Aim
Count how many lines in the entries below contain the string "resolution", matching case exactly. Reply with the number alone.

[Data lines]
::::::::::
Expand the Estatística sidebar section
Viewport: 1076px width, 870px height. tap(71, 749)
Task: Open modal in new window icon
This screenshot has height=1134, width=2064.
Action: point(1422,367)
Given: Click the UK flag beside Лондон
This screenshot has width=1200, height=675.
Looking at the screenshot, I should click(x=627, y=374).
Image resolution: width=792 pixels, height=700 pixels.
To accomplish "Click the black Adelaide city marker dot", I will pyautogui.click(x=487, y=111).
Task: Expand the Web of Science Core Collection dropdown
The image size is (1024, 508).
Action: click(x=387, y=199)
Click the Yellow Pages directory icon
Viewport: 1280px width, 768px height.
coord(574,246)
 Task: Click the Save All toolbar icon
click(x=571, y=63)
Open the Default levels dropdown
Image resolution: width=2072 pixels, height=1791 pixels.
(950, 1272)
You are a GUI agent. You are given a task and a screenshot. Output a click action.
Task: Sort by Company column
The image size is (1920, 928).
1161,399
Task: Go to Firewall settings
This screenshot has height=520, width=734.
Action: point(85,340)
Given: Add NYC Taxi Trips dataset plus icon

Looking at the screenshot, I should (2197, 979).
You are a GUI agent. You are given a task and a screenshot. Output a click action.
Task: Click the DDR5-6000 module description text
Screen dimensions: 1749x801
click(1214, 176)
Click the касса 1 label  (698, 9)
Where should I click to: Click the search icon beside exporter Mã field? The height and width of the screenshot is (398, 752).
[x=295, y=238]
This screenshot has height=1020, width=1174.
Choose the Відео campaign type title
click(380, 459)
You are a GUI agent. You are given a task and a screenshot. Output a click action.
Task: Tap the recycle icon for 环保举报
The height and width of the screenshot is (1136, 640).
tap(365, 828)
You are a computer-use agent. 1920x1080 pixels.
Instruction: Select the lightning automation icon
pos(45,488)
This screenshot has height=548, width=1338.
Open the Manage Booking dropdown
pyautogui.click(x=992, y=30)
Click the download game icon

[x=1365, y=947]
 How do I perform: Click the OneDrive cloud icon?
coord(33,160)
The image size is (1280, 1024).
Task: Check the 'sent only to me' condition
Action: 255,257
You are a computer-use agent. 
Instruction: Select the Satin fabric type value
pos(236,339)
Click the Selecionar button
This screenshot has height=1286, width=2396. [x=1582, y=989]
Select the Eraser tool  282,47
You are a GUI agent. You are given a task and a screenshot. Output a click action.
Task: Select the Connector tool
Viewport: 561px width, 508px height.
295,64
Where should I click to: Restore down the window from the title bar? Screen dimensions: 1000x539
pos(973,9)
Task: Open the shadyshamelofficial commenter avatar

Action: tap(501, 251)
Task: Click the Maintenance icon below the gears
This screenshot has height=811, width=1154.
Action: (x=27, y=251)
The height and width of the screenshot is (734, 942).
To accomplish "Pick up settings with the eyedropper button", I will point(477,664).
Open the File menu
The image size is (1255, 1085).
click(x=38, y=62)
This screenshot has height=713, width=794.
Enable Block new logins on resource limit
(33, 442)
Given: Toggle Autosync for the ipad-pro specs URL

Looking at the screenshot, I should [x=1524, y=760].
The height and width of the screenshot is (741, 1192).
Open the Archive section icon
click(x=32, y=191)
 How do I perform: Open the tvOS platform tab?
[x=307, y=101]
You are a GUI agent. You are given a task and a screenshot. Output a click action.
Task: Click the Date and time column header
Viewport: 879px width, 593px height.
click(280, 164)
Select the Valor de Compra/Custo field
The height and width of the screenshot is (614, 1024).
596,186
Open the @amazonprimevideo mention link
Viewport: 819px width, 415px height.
::::::::::
Completed task
2